(Items from a data source)
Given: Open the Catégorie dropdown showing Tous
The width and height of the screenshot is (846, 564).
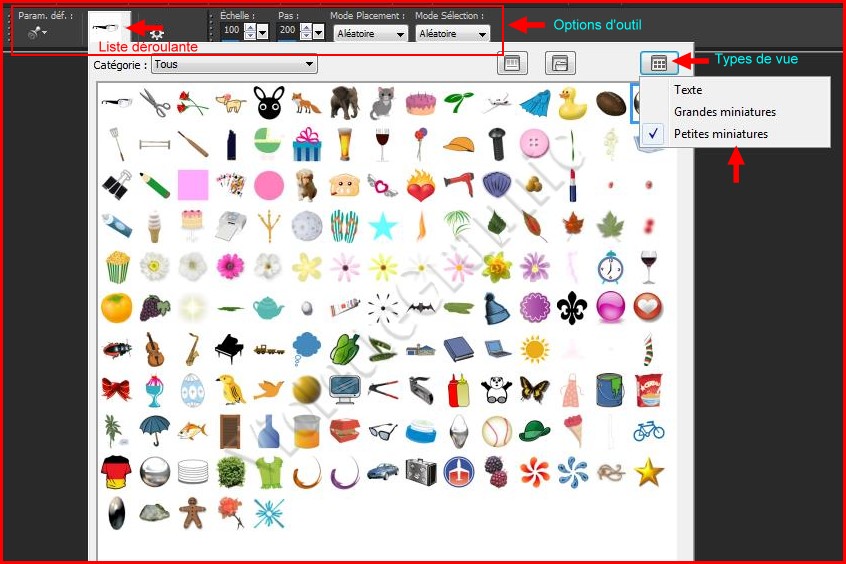Looking at the screenshot, I should [234, 65].
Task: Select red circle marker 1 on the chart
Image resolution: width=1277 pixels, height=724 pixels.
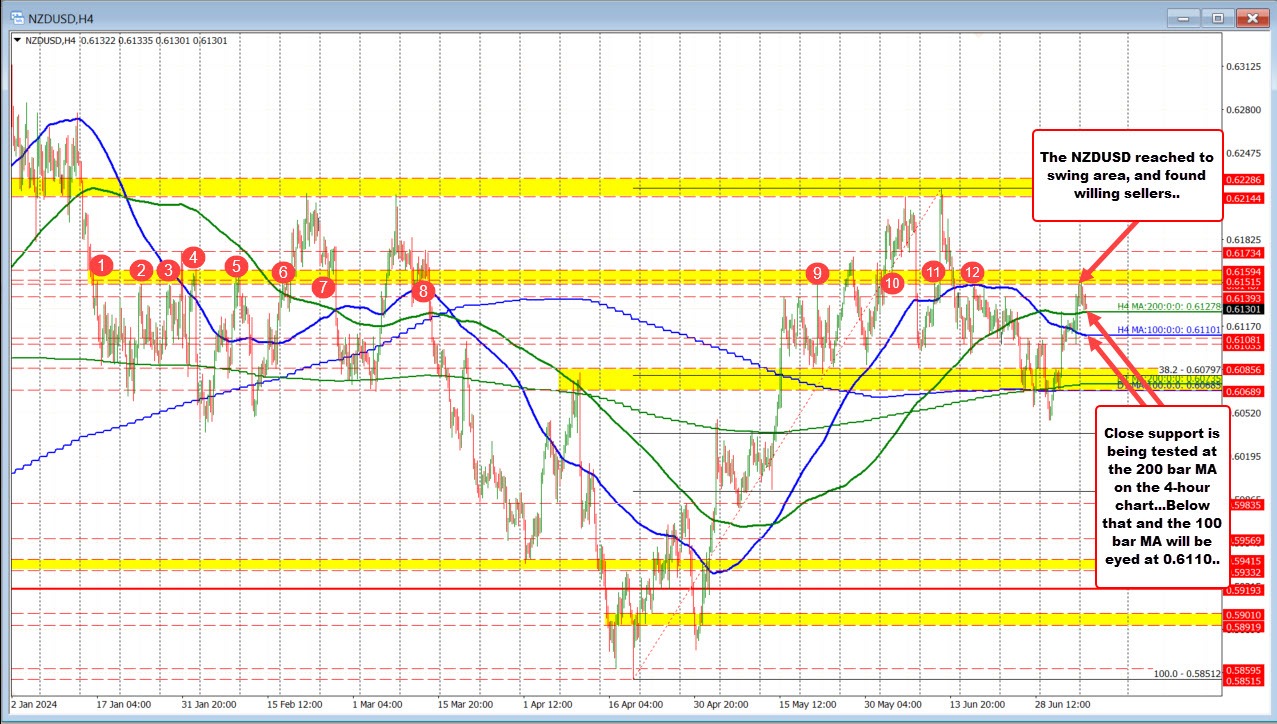Action: click(x=100, y=266)
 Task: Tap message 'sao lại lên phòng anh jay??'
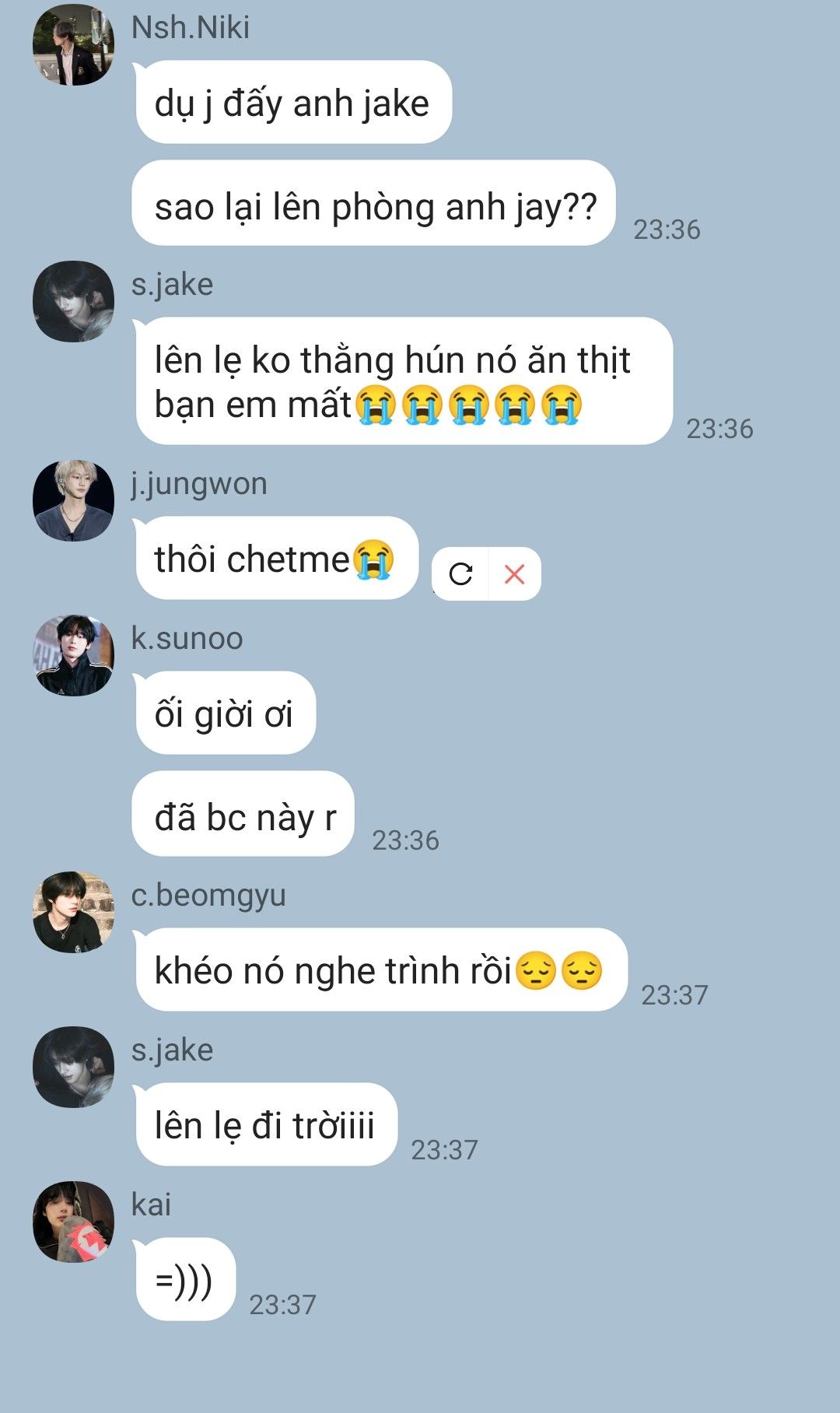click(374, 203)
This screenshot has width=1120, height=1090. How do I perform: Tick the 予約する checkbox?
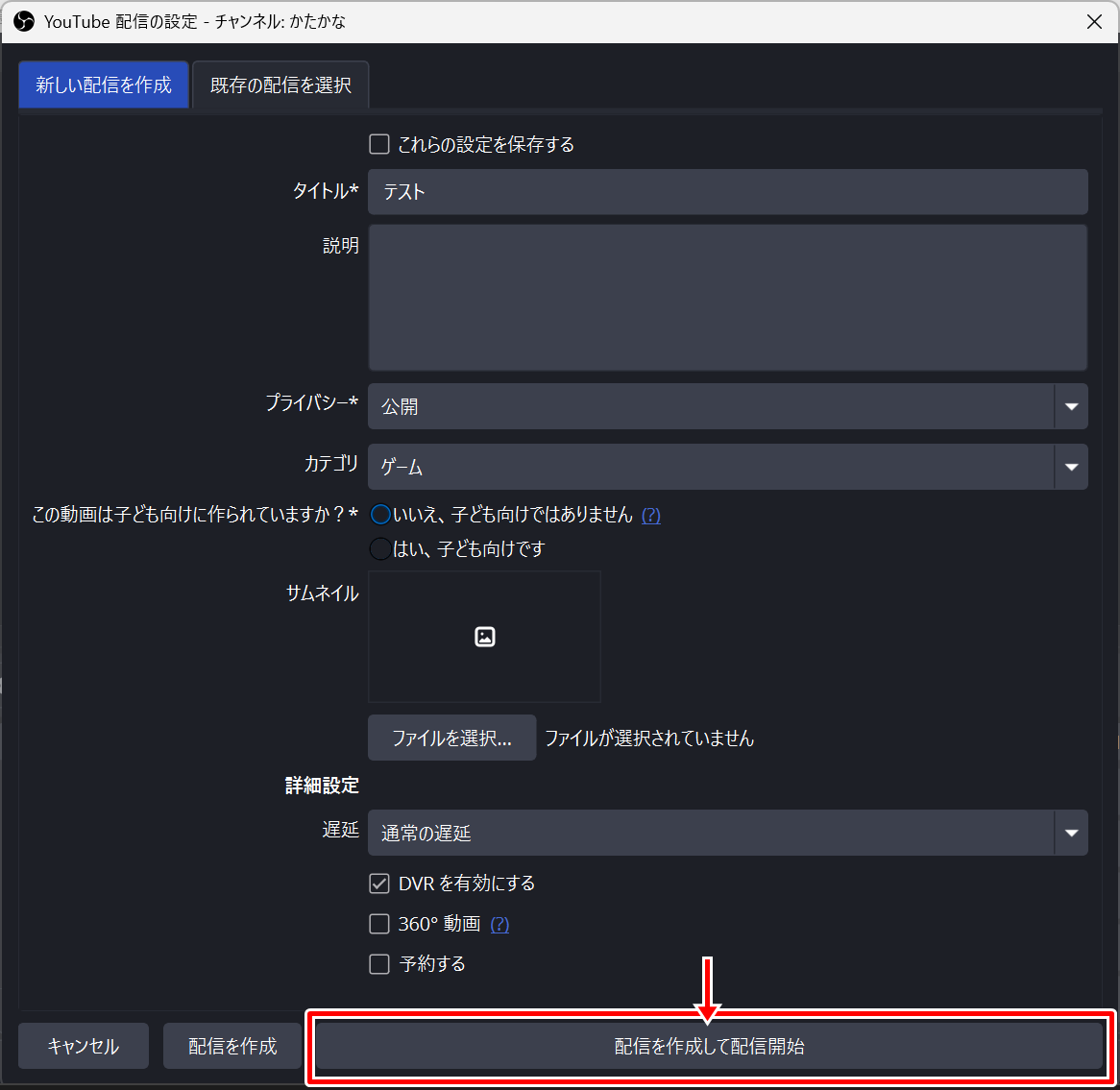pos(379,964)
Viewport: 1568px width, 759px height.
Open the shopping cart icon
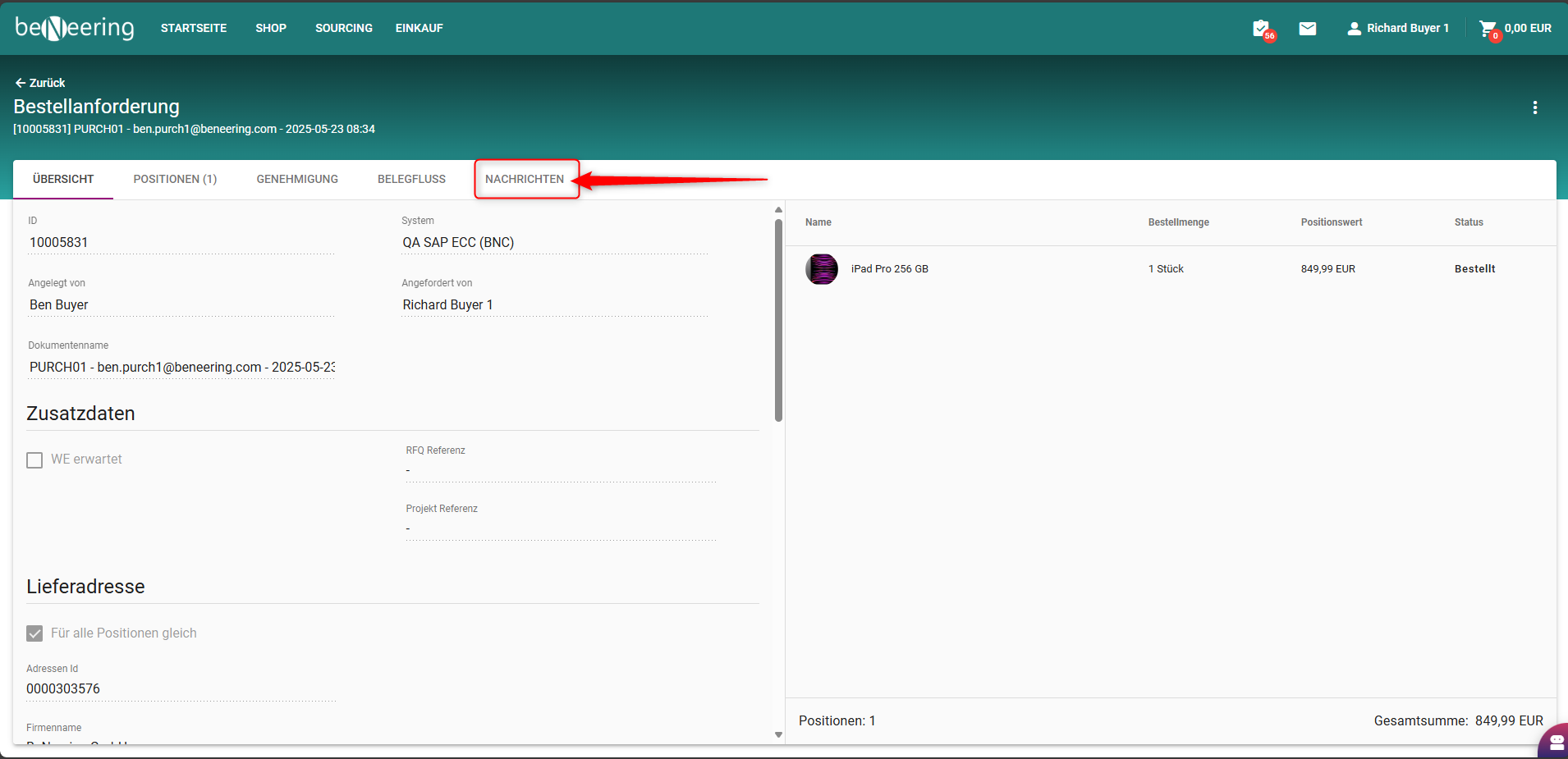point(1487,29)
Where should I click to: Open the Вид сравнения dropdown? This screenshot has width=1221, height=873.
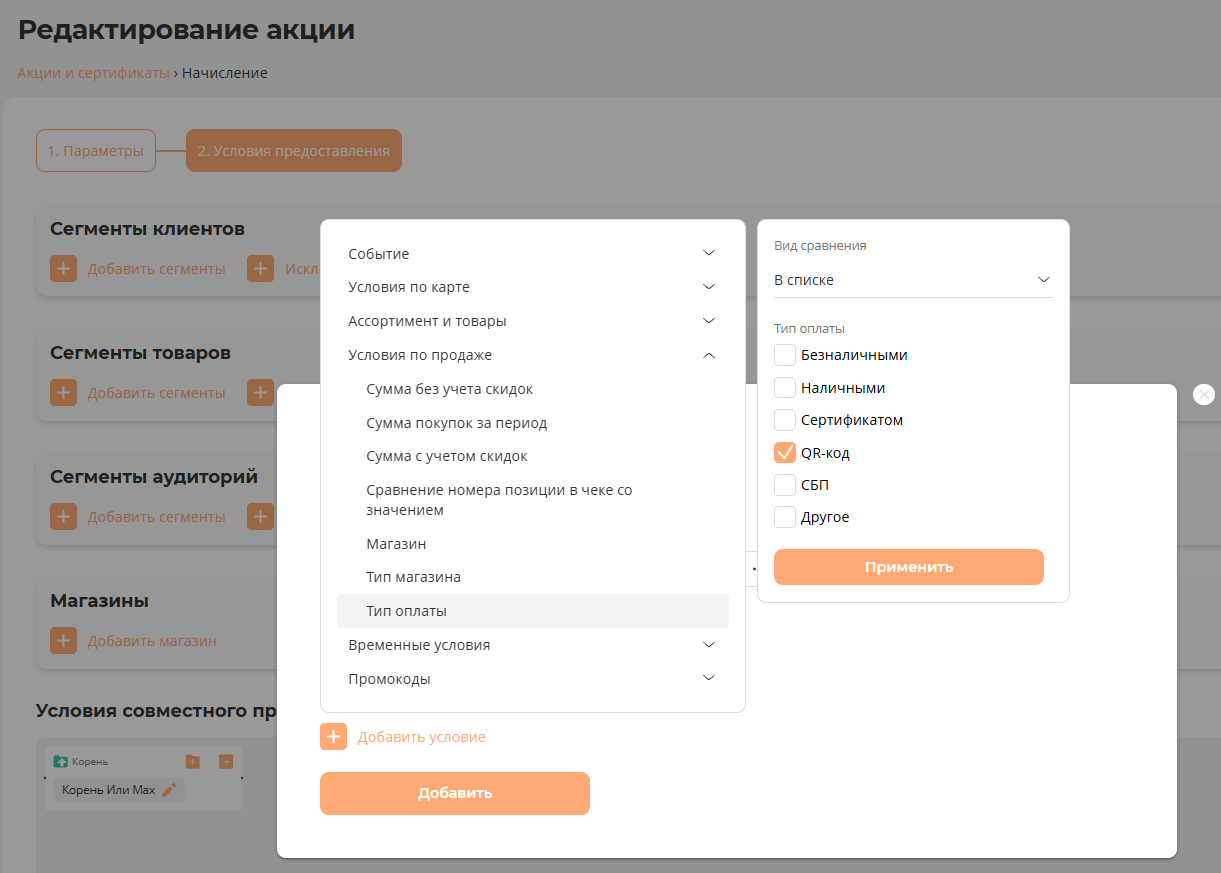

__Task statement__: Look through the entries and find each line that has the string "dropdown". Copy those lines.

__Response to the exercise__:
Given: Open the Catégorie dropdown showing Tous
Where should I click to: Open the Вид сравнения dropdown? This screenshot has width=1221, height=873.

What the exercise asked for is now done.